=== Trecho selecionado ===

Sem certeza sobre o que estou escrevendo, compartilhando apenas as sensações de uma iniciada há cerca de um mês, novinha que só, digo que este período de preceito tem alto grau de provocação. Uma provocação interna, muito mais do que externa, olha só, que traz questões ligadas à religiosidade que escolhi como minha e a cultura enraizada católica, a da culpa e, ufa, foi esta a batalha que hoje promoveu meus olhos àquela cor linda, mas que significa que está mais do que na hora de parar, pro meu próprio bem.

Ando questionando a qualidade de algumas coisas essenciais, sejam estas relações com pessoas ou lugares e, em algum outro momento, me colocava como “nossa, não estou suficientemente espiritualizada porque quero resolver isso logo e quero agir em meu benefício próprio, ai, como eu sou má pessoa, fulano de tal está passando por problemas e eu nem pra entender; a situação tal está se moldando dessa forma, vai ver é pra eu aprender a aguentar”.

Olha, tudo bem, muito tudo bem mesmo: eu entendo empatia, simpatia e tenho tentado exercitar paciência, juro mesmo, aprendi a me calar em prol do que desejo como objetivo e sigo sabendo que esta é uma prática que precisarei manter comigo porque funciona e me faz bem, mas aiaiaiaiai, andava com uma placa escrito trouxa na testa. Luminosa, pink, quem sabe, bem charmosa porque né, sou eu, mas ainda assim uma placa que permitia que eu seguisse por este caminho do olhar muito o outro, o externo e, claro, esgotada, explodir – com os olhos amarelo-esverdeados e o corpo em dores manifestadas pela alma, como que dissesse que já passamos por aquilo antes como é que não fui perceber? Melhor formulando: como é que eu dei essa chave na mão de fulano e beltrano pra sambar na minha cara, agora não adianta ficar brava-tá-na-cara-nos-olhos-no-corpo-todo.

Hoje, mesmo novinha, mesmo recém chegada à área VIP da espiritualidade, porque Orixá, meu amor, não é pra qualquer um não: tem que ter um compromisso tão grande consigo mesmo porque a gente é a casa do Orixá, ele não é algo externo, uma entidade a quem podemos culpar e responsabilizar, como bem disse meu amô de Xangô, aquele que me trouxe pra cá – bem, mesmo tendo recém chegado à esta festa, eu entendo que preciso, preciso mesmo, me priorizar. Olhar pro meu desejo, legitima-lo, sentir alegria e força para realizar o que preciso para chegar onde quero, levando a definição de Àṣẹ comigo, por onde for, pras mais variadas situações.

=== Instruções do exercício ===
1. No trecho sobre a iniciação religiosa, há quanto tempo a pessoa que escreve foi iniciada?
2. Escreva a continuação do trecho sobre a iniciação religiosa, começando depois da última frase apresentada.
Os registros que vêm a seguir são um material independente do trecho.

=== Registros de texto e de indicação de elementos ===
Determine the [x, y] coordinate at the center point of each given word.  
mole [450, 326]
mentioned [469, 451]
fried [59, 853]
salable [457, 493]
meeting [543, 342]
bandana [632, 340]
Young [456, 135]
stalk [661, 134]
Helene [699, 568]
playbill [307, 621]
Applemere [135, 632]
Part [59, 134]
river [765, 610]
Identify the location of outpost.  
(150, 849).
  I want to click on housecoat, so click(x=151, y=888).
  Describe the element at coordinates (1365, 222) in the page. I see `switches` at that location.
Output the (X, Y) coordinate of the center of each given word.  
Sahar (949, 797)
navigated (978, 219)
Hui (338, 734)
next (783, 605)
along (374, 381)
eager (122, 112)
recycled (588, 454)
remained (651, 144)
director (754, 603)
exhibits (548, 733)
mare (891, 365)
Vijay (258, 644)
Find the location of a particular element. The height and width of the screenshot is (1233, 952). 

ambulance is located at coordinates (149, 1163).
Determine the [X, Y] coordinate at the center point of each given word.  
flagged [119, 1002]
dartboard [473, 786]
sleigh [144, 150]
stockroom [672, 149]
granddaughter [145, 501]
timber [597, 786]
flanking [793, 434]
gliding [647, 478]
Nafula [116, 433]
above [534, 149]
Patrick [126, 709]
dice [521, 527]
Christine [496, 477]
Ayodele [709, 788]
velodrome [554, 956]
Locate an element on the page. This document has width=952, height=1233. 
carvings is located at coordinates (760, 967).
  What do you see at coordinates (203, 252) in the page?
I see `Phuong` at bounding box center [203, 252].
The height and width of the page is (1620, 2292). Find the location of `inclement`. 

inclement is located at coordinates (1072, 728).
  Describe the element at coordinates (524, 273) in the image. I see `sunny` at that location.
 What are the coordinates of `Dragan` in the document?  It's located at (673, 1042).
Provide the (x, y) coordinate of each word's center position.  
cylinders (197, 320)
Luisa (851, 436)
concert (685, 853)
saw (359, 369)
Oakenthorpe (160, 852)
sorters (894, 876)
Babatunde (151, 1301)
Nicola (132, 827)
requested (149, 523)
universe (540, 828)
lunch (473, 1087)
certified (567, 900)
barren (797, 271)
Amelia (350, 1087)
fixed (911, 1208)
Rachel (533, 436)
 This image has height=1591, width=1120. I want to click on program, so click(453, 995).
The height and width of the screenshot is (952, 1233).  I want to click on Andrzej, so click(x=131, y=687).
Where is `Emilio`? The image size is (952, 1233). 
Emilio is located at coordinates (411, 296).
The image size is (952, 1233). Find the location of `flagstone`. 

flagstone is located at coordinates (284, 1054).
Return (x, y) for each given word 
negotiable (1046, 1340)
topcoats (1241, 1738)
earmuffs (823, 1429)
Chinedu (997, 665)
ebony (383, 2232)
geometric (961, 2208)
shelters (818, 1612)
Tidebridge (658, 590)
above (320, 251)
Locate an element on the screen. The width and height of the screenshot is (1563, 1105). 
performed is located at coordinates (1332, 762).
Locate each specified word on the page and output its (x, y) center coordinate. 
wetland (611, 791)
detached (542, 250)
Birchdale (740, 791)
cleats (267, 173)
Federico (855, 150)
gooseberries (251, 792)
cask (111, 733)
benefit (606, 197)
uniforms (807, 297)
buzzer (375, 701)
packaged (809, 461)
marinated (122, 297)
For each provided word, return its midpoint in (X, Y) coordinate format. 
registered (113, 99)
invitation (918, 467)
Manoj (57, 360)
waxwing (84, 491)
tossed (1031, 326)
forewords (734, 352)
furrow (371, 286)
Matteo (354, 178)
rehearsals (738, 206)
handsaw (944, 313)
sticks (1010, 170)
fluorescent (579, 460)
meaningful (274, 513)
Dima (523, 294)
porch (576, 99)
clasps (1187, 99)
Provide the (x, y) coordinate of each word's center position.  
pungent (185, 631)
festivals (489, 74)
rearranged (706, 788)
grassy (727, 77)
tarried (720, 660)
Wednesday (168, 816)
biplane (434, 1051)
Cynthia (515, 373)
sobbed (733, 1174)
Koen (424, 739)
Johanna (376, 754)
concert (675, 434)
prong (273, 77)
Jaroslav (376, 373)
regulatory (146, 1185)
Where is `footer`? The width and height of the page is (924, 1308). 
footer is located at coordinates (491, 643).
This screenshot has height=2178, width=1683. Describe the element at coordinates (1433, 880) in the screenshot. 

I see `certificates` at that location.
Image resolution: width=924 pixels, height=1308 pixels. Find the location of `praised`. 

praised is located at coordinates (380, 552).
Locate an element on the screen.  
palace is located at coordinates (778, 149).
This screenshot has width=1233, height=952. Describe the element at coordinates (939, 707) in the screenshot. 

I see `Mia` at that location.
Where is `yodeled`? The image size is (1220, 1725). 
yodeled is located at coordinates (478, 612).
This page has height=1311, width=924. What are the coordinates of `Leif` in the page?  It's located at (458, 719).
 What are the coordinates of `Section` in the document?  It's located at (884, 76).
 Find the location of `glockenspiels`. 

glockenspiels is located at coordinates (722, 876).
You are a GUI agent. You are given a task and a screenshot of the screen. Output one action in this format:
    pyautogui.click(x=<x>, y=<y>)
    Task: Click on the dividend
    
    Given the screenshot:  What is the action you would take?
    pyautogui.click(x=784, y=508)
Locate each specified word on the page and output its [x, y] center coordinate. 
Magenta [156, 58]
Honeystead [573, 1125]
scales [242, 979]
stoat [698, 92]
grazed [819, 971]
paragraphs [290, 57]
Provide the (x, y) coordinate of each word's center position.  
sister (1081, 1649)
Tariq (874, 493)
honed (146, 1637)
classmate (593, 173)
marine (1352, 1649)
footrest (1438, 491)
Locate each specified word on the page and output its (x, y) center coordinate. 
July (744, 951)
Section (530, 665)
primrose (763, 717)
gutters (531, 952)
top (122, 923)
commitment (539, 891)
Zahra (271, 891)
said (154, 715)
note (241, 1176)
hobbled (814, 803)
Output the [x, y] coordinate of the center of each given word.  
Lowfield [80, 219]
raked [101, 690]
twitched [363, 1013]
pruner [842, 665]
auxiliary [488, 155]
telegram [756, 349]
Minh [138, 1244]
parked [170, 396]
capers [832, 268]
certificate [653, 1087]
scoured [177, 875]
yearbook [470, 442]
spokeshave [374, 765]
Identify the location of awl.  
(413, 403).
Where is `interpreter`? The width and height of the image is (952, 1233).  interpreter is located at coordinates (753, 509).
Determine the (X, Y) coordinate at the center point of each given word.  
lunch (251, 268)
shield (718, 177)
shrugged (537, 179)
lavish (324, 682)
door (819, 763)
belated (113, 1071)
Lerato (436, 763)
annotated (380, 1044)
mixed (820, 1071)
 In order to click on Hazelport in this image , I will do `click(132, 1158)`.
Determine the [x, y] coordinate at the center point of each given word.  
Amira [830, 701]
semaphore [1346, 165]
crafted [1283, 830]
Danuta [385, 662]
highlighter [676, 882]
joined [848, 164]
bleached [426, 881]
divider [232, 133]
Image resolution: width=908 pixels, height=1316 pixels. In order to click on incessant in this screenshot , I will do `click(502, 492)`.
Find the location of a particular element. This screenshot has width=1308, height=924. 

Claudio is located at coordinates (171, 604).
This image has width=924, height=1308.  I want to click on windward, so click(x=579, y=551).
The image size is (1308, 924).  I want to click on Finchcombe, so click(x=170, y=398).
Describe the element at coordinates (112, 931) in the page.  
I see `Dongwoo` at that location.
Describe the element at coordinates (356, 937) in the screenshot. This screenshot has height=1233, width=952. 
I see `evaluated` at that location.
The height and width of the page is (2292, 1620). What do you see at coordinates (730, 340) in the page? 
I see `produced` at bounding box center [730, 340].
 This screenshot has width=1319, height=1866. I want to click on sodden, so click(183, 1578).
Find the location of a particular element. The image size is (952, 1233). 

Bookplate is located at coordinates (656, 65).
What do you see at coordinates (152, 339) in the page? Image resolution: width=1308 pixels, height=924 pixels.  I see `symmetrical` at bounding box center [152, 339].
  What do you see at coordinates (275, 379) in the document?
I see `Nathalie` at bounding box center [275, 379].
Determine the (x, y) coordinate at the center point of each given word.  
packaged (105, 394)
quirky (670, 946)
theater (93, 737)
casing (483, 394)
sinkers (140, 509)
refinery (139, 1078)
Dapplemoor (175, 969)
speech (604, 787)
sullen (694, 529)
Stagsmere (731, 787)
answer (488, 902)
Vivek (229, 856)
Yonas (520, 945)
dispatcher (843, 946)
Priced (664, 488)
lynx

=== Respostas finais ===
1. Há cerca de um mês.

2.
Desejar ter um bom relacionamento amoroso, com alguém que me faça mais feliz do que batalhar por uma relação: é agir em prol da manutenção positiva do Àṣẹ. Desejar que meu trabalho tenha o devido valor, mesmo que questionado “ai, tá caro”, porque eu sei o custo de cada etapa, de cada matéria- prima, do meu tempo: é agir em prol da manutenção positiva do Àṣẹ. Eliminar amizades que sugam minha energia em prol de vaidades exclusivas, sem troca alguma, nem aquela risada no final da noite: é agir em prol da manutenção positiva do Àṣẹ. Procurar uma morada física que empate em alegria e leveza com a morada forte que hoje há no coração: é agir em prol da manutenção positiva do Àṣẹ. Cultivar relações mais livres, permeadas pelo gostar, pela confiança e pelas verdades, estas que incluem algumas decepções sim, porque a perfeição é a pior mentira que a gente pode apresentar e exigir do outro: é agir em prol da manutenção positiva do Àṣẹ.

Reler esse texto sempre que a dúvida católica de culpa e penitência bater por aqui: é agir em prol da manutenção positiva do Àṣẹ, que, no meu caso específico, oportuna a descoberta de uma nova função pros olhos amarelo-esverdeados, sinal meu de que os limites, muitos deles, foram ultrapassados – e isso nada mais é do que o contrário do que venho desejando, com força e cada vez mais, que é aprender e executar, em tudo, adivinha o quê? Isso, isso mesmo: a manutenção positiva do Àṣẹ.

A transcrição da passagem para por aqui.